University of California, Riverside, CA92521, USA.
Dev Psychopathol. 2023 Aug;35(3):1171-1187. doi: 10.1017/S0954579421001097. Epub 2021 Dec 13.
Indices of cumulative risk (CR) have long been used in developmental research to encode the number of risk factors a child or adolescent experiences that may impede optimal developmental outcomes. Initial contributions concentrated on indices of cumulative environmental risk; more recently, indices of cumulative genetic risk have been employed. In this article, regression analytic methods are proposed for interrogating strongly the validity of risk indices by testing optimality of compositing weights, enabling more informative modeling of effects of CR indices. Reanalyses of data from two studies are reported. One study involved 10 environmental risk factors predicting Verbal IQ in 215 four-year-old children. The second study included an index of genetic CR in a G×E interaction investigation of 281 target participants assessed at age 15 years and then again at age 31 years for observed hostility during videotaped interactions with close family relations. Principles to guide evaluation of results of statistical modeling are presented, and implications of results for research and theory are discussed. The ultimate goals of this paper are to develop stronger tests of conjectures involving CR indices and to promote methods for improving replicability of results across studies.

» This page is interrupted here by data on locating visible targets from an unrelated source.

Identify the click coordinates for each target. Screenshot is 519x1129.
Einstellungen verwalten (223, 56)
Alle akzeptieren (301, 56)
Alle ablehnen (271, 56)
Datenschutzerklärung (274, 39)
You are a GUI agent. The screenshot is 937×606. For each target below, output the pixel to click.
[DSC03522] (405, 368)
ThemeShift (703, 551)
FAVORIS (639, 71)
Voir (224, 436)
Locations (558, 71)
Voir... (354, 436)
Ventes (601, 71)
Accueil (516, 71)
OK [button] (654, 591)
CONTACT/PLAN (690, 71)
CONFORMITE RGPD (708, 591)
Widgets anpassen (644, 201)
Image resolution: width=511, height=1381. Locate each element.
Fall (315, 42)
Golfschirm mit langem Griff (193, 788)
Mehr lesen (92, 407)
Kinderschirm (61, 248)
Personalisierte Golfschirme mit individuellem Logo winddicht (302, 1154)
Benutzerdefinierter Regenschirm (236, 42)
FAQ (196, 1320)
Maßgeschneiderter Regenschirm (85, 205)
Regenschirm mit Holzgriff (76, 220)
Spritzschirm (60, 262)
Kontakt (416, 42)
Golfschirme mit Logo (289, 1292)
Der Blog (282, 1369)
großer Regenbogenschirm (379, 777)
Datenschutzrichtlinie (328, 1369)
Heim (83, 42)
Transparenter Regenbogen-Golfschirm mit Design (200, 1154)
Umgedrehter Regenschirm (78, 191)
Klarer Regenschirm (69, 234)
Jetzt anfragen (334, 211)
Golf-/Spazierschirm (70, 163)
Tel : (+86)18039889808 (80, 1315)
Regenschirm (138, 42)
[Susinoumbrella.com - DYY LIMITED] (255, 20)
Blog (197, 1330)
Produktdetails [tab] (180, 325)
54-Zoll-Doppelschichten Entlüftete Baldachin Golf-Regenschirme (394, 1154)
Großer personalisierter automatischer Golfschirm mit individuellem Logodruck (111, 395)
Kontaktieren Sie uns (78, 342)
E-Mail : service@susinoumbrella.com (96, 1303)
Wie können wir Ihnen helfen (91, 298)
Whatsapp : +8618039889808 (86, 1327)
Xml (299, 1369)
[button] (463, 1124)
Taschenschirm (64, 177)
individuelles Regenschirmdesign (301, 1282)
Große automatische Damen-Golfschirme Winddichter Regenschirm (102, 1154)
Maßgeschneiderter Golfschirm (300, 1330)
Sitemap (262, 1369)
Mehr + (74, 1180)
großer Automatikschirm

累积风险指数(CR)长期以来一直被用于发展研究中,用于编码儿童或青少年经历的可能阻碍最佳发展结果的风险因素的数量。最初的贡献集中在累积环境风险指数上;最近,累积遗传风险指数也被采用。本文提出了回归分析方法,通过测试成分权重的最优性来强烈检验风险指数的有效性,从而能够更有效地对 CR 指数的影响进行建模。报告了对两项研究数据的重新分析。一项研究涉及 10 个环境风险因素,预测了 215 名 4 岁儿童的言语智商。第二项研究在 281 名目标参与者中纳入了遗传 CR 指数,这些参与者在 15 岁时进行了评估,然后在 31 岁时对与亲密家庭关系的视频互动中的观察到的敌意进行了再次评估。本文提出了评估统计建模结果的原则,并讨论了结果对研究和理论的意义。本文的最终目标是开发更严格的 CR 指数假设检验,并促进提高研究间结果可重复性的方法。